Four- and 12-month-old 3xTg-AD and WT mice (n = 8/group) performed a 3-day locomotor activity test to measure anxiety level, novelty habituation and the locomotor response to the injection of the D₂R agonist quinpirole (0.5 mg/kg). The locomotion recording device consists of 4 square boxes of 45 × 45 × 40 cm virtually divided into 9 squares of identical size (15 × 15 cm). Three spatial areas were thus distinguished: the central square, the 4 corner squares and the 4 "intermediate" squares. A camera placed above allows to record the movements of the animals. The Noldus software allows an automatic analysis of the behaviors in terms of distance travelled and spatial location of the animal, per unit of time (5 min). Recordings of the animal’s behaviors was performed for 60 min for 2 consecutive days, 30 min after saline (day 1) or quinpirole (day 2) injection. On the day 1, an index of the level of anxiety was estimated and corresponds to the measurement of the time spent in the central, intermediate and corner squares.

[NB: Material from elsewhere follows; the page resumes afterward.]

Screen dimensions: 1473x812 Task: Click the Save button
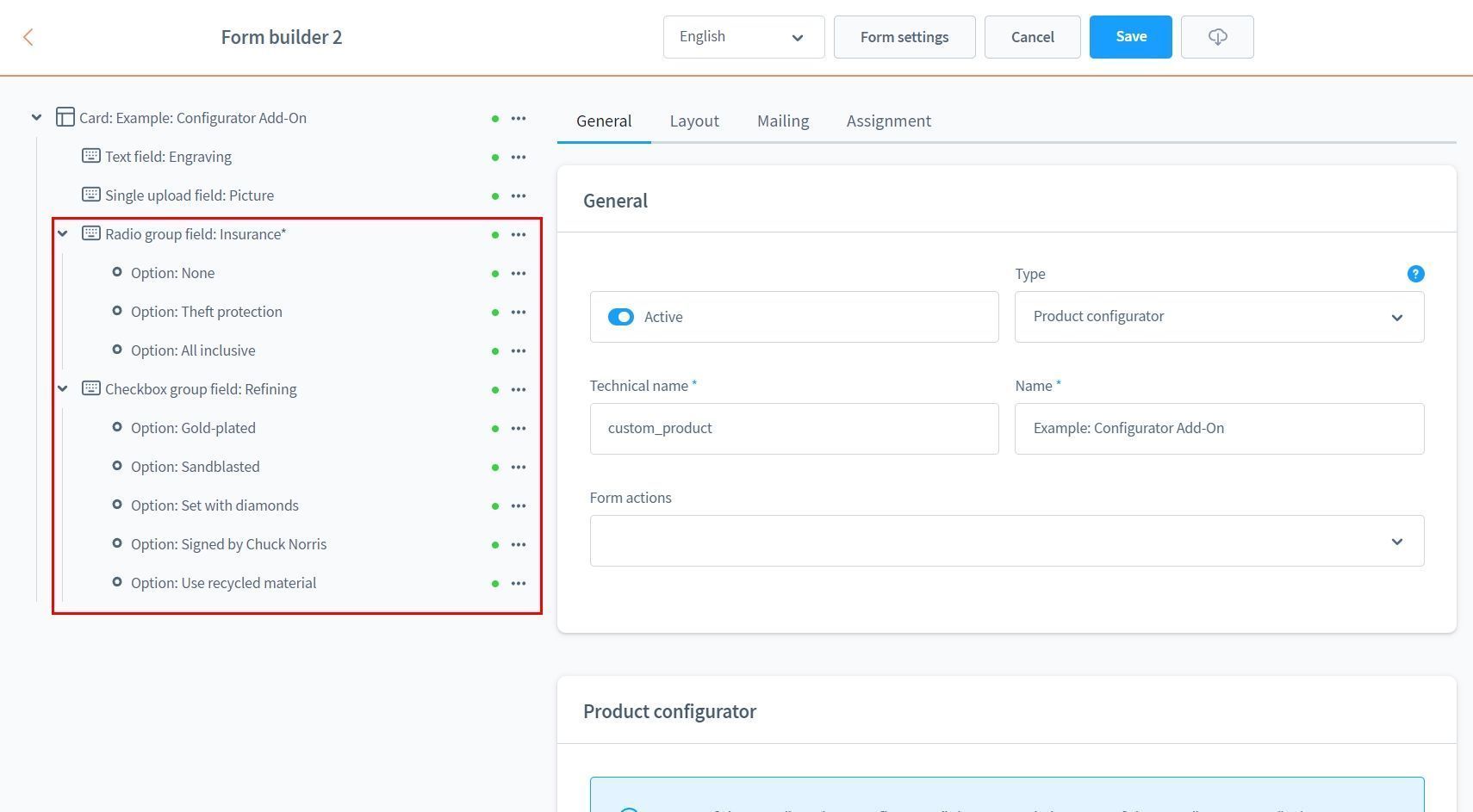(x=1129, y=37)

The novelty habituation to the open-field was also estimated on the day 1 by the difference of locomotion between the first and the last 15 min periods of the test. As mice are active mainly in the 0–45 min time period on day 1, the impact of quinpirole was calculated as follows: (distance travelled during the 0–45 min period on day 2 × 100/distance travelled during the 0–45 min period on day 1) – 100.

Statistics

Two-way ANOVAs with the LSD post-hoc test was used to analyse locomotor behaviors (genotype × time), autoradiograms (genotype × ROI), immunofluorescence (genotype × ROI) and area under the curve (genotype × distance from soma). Comparison of anxiety, habituation levels and quinpirole effects were performed using a two-tailed t-test. Data are expressed as mean ± SEM.

Author contributions

B.B.T., S.T. and P.M. designed the experiment. Y.G. and K.C. performed the experiment. Y.G., K.C. and B.B.T. analyzed and interpreted the data. Y.G., K.C. and B.B.T. wrote the article and S.T. and P.M. revised it.

Data availability

The datasets generated during and/or analyzed during the current study are available from the corresponding author on reasonable request.

Competing interests

The authors declare no competing interests.